Der zuständige Arzt attestiert „angeborenen Schwachsinn“. Ingeborg wird verlegt. Nach Bad Kreuznach. „Quasi auf Amtswegen“, wie die Stolperstein-Gruppe ermittelt. „Verschleierung und Schweigen prägen den weiteren Leidensweg.“

Ingeborg verliert immer weiter an Körpergewicht. 1943 werden viele Heilanstalten in Lazarette umgewidmet, deren Patienten in größere Einrichtungen verlegt. Ingeborg Tritt befindet sich nun in der Pflege- und Heilanstalt „Am Steinhof“ in Wien. Diese ist völlig überfüllt.

Historiker sprechen von „Wilder Euthanasie“, bei der verabreichte Schlafmittel und gezielte Mangelernährung den Tod beschleunigen und verschleiern. Die Sterblichkeit im Wiener Steinhof steigt bis Kriegsende auf knapp 43 Prozent.

Stolperstein hält die Erinnerung wach

Die Familie möchte Ingeborg Tritt zu Weihnachten ein Paket senden. Doch ein persönlicher Kontakt kommt nicht zustande.

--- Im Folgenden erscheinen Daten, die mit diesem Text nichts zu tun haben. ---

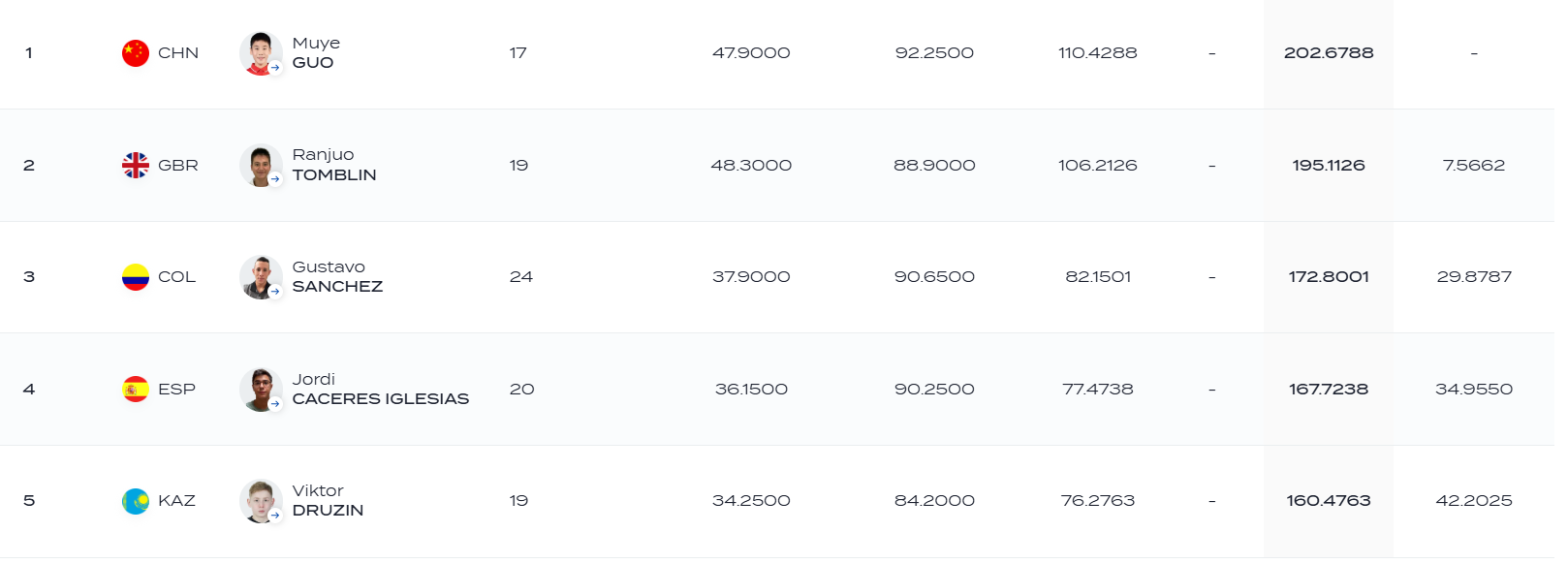Open Ranjuo Tomblin's profile arrow badge
This screenshot has height=564, width=1568.
[x=275, y=179]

Die Tochter überlebt die Kapitulation des Dritten Reichs, stirbt jedoch am 25. Oktober 1945 an Folgen der Mangelernährung.

Die Stolperstein-Gruppe kann den erschütternden Lebensweg nachzeichnen. „Doch vieles bleibt offen und ungeklärt - zum Beispiel, wo Ingeborg Tritt nach ihrem Tod beerdigt wurde." Der markante Messingstein soll helfen, das dunkle Kapitel nicht zu verdrängen.

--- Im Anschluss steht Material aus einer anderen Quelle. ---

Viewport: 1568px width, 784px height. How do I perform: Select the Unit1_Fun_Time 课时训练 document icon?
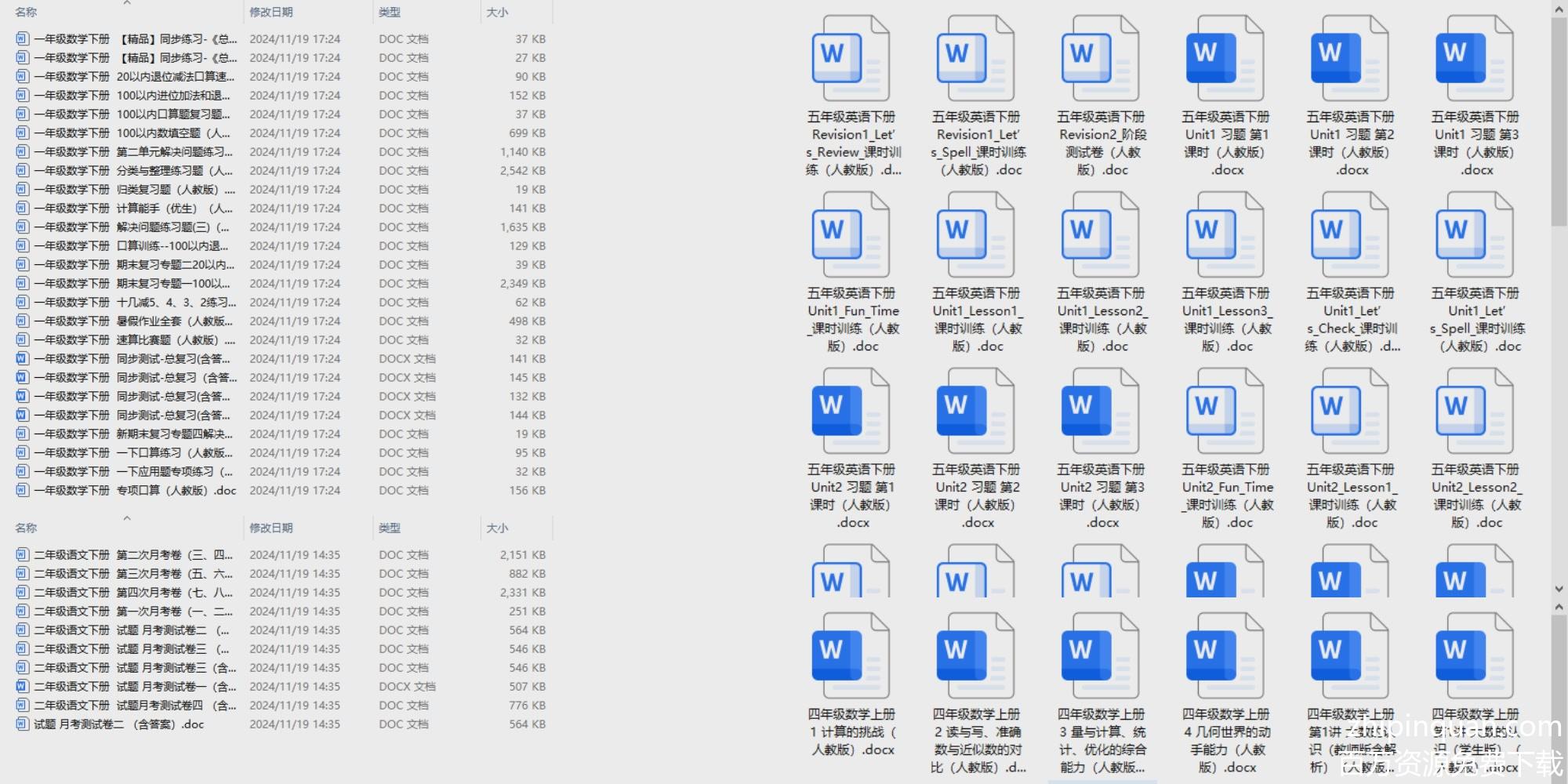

Das ist auch im Sinne ihrer Schwester Edith. „Manchmal habe ich den Eindruck, dass unsere heutige Gesellschaft das alles nicht mehr wahrnimmt“, sagt die 90-Jährige. „Ich finde es wichtig, dass wir die Lehren aus der Geschichte nicht vergessen.“

Info: Weitere Stolpersteine folgen in Oberhausen im Jahr 2022

Seit 1997 verlegt Gunter Demnig zur Erinnerung an die Opfer des Nationalsozialismus handgefertigte Stolpersteine. „Diese werden am letzten selbstgewählten Wohnort der Menschen verlegt, die zwischen 1933 und 1945 Opfer der systematischen Verfolgung und industriell betriebenen Massenvernichtung der Nazis wurden“, heißt es bei der Gedenkhalle Oberhausen.

In Oberhausen erfolgte am Freitag bereits die 16. Verlegung der Stolpersteine, die nächsten sollen im Jahr 2022 folgen. Bürger können Vorschläge unterbreiten und Patenschaften übernehmen.